Maybe they should balance the calendar w/ 7 or 8 races in Europe and 7 races abroad? But with Europe (and the US) on the verge of a financial meltdown, they could do it the other way around and increase the ratio of fly-away races instead; 8 fly away and 7 European. Although this is unlikely, since less races equals less cash for Bernie and CVC.

I am against a budget cap, mainly bec. you cannot tell someone how they should spend THEIR money. But like the ban on in-season testing, the FIA can probably implement greater restrictions and bans so teams with bigger budgets will have less avenues (racing wise) to spend on.


I agree, a smaller calander reduces everyones costs and gives a bit more prestige to each event however I could never see Bernie and CVC agreeing.

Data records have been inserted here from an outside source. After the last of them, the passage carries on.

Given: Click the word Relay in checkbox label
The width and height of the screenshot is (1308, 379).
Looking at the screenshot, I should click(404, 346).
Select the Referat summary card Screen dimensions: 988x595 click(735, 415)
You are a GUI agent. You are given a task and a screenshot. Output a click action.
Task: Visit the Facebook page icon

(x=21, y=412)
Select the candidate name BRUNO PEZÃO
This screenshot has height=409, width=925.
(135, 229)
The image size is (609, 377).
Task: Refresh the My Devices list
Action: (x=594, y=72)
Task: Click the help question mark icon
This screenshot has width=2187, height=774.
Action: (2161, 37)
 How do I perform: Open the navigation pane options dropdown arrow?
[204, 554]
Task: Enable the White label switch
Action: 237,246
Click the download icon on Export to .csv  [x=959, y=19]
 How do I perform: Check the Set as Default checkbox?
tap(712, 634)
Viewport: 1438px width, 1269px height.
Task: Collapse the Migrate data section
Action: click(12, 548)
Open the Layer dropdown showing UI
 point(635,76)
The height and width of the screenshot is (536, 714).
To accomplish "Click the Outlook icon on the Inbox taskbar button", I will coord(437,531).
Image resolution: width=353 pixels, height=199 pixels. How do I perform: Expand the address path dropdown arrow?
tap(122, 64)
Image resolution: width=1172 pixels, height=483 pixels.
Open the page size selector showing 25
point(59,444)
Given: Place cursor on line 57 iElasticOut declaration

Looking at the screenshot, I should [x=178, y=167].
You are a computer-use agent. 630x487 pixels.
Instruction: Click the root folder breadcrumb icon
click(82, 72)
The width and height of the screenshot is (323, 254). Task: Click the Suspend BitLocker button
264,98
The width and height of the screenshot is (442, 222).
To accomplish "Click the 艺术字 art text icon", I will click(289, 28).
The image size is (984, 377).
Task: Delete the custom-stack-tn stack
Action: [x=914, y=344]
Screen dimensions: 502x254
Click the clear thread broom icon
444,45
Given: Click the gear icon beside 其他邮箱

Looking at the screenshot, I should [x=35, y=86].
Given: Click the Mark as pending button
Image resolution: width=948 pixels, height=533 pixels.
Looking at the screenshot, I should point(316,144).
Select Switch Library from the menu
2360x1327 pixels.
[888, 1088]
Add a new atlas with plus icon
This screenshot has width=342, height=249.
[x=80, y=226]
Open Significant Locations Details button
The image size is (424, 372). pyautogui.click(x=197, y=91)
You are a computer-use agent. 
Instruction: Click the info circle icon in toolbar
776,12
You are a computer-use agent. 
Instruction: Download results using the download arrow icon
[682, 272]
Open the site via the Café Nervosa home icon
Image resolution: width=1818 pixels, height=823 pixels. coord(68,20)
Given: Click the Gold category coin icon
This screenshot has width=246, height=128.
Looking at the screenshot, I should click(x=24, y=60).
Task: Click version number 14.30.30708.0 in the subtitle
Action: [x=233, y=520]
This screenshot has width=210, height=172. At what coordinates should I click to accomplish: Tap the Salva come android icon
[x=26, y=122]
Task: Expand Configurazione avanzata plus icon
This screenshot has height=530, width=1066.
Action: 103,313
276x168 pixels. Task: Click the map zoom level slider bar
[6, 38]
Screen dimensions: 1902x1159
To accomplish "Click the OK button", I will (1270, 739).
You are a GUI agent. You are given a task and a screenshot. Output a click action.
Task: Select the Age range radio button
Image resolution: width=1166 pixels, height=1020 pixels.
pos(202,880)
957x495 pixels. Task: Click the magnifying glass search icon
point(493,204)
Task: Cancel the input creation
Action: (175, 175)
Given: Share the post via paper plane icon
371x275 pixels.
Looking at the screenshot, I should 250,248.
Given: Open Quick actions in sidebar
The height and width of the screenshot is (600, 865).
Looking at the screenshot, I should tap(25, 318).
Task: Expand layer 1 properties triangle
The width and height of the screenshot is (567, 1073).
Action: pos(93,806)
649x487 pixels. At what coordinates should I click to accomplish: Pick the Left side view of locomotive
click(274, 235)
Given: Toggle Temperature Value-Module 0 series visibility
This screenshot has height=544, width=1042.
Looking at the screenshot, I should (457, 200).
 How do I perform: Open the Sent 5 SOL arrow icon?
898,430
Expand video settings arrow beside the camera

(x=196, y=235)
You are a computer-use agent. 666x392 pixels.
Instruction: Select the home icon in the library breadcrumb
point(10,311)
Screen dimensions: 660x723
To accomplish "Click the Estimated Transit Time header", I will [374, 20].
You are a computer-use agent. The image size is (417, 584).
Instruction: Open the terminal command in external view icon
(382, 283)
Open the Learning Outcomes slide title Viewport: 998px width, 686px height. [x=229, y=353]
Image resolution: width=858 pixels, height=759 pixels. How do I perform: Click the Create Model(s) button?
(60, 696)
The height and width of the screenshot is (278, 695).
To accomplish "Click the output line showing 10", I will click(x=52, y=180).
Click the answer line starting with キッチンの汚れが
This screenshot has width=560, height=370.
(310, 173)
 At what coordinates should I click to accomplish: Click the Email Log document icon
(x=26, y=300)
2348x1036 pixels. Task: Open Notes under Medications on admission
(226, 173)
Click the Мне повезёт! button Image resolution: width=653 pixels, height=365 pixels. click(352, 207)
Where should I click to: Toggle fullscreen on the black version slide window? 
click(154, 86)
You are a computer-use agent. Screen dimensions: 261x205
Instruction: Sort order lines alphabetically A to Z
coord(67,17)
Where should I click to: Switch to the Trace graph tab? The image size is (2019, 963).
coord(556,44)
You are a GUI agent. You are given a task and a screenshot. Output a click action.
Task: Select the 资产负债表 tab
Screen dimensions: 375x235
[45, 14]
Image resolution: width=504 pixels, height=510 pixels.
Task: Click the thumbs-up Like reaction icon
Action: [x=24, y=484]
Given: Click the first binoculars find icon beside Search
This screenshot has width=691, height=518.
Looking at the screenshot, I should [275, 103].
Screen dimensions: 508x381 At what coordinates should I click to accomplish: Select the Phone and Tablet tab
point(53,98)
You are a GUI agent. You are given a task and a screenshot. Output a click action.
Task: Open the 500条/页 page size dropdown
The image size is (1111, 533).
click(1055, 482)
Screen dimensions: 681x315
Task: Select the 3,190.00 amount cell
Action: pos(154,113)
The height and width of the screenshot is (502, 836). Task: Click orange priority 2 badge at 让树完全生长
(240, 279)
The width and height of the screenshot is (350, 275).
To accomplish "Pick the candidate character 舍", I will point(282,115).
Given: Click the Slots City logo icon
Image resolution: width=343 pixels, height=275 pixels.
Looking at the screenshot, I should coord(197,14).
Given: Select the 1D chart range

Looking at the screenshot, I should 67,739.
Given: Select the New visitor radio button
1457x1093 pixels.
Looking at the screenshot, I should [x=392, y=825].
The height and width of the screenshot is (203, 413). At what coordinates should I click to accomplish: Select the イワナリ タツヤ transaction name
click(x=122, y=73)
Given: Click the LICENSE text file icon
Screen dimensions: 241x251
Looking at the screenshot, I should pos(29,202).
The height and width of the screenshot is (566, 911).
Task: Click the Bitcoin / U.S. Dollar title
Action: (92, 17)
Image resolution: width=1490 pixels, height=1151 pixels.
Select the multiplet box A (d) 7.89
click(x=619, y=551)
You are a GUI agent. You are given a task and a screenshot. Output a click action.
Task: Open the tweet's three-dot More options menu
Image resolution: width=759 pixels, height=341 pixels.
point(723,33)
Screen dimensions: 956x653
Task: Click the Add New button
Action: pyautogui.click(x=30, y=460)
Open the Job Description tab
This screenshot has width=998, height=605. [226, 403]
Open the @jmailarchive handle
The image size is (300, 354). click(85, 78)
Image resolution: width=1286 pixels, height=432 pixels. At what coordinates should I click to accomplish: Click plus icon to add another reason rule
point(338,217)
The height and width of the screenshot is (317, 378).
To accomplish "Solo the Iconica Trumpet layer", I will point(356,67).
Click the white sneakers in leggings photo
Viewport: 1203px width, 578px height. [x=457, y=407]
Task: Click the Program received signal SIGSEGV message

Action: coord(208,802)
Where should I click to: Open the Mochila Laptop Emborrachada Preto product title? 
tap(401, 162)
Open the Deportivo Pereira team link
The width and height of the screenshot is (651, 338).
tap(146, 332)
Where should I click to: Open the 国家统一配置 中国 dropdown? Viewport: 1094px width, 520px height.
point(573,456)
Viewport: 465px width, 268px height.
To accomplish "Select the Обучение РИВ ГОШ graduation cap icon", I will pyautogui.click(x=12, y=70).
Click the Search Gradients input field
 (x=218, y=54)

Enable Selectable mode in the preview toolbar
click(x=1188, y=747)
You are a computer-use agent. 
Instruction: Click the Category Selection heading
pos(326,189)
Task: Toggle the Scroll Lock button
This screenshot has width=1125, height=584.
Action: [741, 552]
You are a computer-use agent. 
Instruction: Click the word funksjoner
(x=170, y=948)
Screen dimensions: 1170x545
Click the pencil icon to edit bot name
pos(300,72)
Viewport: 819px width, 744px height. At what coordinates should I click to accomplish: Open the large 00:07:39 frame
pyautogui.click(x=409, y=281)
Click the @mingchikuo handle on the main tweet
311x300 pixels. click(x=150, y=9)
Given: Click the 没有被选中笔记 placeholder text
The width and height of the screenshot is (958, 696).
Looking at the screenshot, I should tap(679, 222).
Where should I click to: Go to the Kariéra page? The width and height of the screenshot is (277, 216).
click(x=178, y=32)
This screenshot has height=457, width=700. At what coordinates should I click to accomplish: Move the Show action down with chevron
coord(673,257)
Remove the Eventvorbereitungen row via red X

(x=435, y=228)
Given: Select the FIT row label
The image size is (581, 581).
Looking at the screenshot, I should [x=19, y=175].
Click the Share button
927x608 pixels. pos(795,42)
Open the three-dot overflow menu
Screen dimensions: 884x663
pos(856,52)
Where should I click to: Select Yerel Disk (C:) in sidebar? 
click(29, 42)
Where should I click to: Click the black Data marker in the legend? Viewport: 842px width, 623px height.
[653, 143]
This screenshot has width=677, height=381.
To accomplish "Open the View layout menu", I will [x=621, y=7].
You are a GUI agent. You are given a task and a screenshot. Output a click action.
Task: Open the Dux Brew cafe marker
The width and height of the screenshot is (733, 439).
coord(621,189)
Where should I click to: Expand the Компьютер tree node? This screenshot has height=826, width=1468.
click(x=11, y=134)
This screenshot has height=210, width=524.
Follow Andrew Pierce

Im always hoping of a Fantasy F1 calendar:

1. Melbourne

2. Suzuka

3. Singapore

4. Yas Marina

5. Monaco

6. Silverstone

7. Spa

8. Monza

9. Imola

10. Hockenheim / Nurburgring

11. Le Mans

12. Montreal

13. Austin

14. Sao Paulo

That saves 6 races, brings back Imola, job done!


Not such a bad idea. There would be too many conflicts of intrest though I think.


Why don’t we just go all the way back to 1990s, use cars from that era.

Use same tyres from those days, current engines and voila! Still great racing!


So will tickets be cheaper ?


Is it just me or does Mike look like he should be on the set of “Silence of the Lambs?”


As I’ve said elsewhere in these pages,

Its got to be a hard budget cap, with an army of accountants to watch over it all so as to suss out the expected “Hollywood Accounting”.

There should be a “glide path” and *all teams should be able to *raise their spending up to that level and then just maintain the glide.

Nothing else will do and its disingenuous to argue otherwise.



Sorry for the small change of subject matter, but has Mike been paid by Force India after the court case win, or is he still waiting?